Не дождавшись ответа, Алексей перебрался на корму. Поднял бензобак, тряхнул, криво усмехнулся, развернул бак боковой стороной к себе, на что-то внимательно посмотрел и положил его на колени.
— Кто мне сказал, что он полный, а? — Теперь не было необходимости кричать, Алексей говорил тихо. Очень тихо.
— Вовик. Он его тащил, — сказал Миша.
— А ты куда смотрел? Сюда надо было смотреть! Видишь, на баке окошко с этой стороны? В нем болтается поплавок и показывает, сколько в этой херовине бензина. Или просто потряс бак — и все ясно.
— Он был тяжелый, — попытался оправдаться Вова. — Кто знал, что его еще трясти надо, как грушу? Или про наворот с поплавком…
— А ты сам! — Михаил постучал по бензобаку на коленях Алексея. — Ты ж моряк, блин, фигли не проверил?
«Рыбфлот» не ответил.
Любка вдруг, неожиданно для всех, заковыристо, по-мужски выматерилась, бросила вглядываться в океан и село на дно, обхватив голову руками.
Алексей выдернул шланг бензопровода и швырнул пустой бак за борт. После чего вернулся на свою банку. И попросил Вовика:
— Дай посмолить.
— Ты ж не куришь, — напомнил владелец сигарет, без особой охоты доставая пачку.
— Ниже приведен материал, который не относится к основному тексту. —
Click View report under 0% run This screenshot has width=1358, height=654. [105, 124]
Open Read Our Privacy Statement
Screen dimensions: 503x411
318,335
— Захотел. — Алексей прикурил, затянулся. Сигарета оказалась без фильтра, притом крепчайшего табака. Хватило одной затяжки, чтобы зайтись в кашле.
— Стой! — вскрикнул Вова, но опоздал — запущенная щелчком сигарета отправилась в океан.
— Может, теперь захватим самолет? — предложила Татьяна. Лицо ее при этом выражало усталую грусть.
— Ладно тебе острить, острячка. — Люба раздражалась. — Что теперь?